Malaysian Prime Minister Najib Razak must come clean on money
As determined as some Malaysians are for Prime Minister Najib Razak to resign over a financial scandal, the leader is equally resolute on staying in power. He has dismissed weekend protests calling for clean government as being unrepresentative of popular opinion. As the nation celebrated its national day on Monday, there was every indication he intended to continue to weather the crisis. The longer the stand-off continues, though, the more the economy will suffer and the country's people be polarised.
Najib said the protests were "not the right channel to voice views in a democratic country". But the tight controls the government has on politics, the electoral system, police and media gives critics few other choices. The next elections are not due until 2018 and only a revolt in the United Malays National Organisation (Umno), the dominant party in the ruling National Front coalition, would threaten his leadership.

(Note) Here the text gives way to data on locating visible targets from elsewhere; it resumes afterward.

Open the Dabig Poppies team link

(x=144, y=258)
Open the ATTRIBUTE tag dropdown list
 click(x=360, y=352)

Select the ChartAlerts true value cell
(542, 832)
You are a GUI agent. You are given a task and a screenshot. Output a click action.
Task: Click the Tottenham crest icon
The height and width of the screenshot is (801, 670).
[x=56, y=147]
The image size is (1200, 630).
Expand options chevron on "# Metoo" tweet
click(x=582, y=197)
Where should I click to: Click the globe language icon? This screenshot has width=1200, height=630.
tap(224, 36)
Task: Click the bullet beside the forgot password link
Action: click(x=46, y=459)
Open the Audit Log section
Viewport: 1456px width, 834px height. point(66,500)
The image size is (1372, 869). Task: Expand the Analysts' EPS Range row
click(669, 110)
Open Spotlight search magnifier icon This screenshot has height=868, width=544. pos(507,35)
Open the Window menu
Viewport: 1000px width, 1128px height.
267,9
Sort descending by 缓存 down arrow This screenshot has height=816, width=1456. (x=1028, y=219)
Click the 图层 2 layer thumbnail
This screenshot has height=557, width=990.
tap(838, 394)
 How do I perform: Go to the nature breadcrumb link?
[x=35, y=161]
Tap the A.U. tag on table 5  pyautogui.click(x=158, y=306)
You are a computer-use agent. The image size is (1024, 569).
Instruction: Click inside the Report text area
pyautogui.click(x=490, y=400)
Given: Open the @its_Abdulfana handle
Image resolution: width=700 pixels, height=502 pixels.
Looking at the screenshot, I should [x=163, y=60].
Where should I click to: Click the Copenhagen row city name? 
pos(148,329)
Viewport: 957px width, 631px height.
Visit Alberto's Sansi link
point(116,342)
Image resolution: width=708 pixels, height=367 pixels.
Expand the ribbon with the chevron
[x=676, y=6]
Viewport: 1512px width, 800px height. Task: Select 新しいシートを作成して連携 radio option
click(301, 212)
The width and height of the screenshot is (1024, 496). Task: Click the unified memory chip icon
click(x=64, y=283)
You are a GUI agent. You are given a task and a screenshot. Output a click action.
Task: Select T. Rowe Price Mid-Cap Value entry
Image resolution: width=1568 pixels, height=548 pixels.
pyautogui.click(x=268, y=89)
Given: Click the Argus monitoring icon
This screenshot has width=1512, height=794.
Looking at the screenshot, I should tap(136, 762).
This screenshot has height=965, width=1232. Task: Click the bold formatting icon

Most of the protesters were from the ethnic Chinese and Indian communities. That there was only a small involvement by majority Malays risks splitting the country along racial lines; Umno is organising a rival rally for October 10. Respected former prime minister Mahathir Mohamad, who is spearheading the push to oust Najib, has muddied the waters by calling for a "people power" style movement.
Pressure has been building since July, when reports surfaced that investigators looking into US$11.1 billion in debts at the state investment vehicle 1Malaysia Development Berhad had found almost US$700 million in funds had been transferred into Najib's bank accounts. The amount has been explained away as overseas political donations and probes by the police, a parliamentary committee, the government's auditor-general and the Bank of Malaysia have cleared authorities of wrongdoing - unsurprising given the influence of the leadership on them. A task force set up by the attorney-general's office has been more aggressive in its investigations, but its powers are limited. Critics remain suspicious.
Malaysia has been in the doldrums over China's economic slowdown and the drop in the price of oil, the country's biggest revenue earner. But the scandal is keeping investors away, sending the currency, the ringgit, to a 17-year low and impacting trade and growth. The longer the crisis continues, the more the economy will be affected. Only by Najib coming clean on the funds can there be hope of a resolution.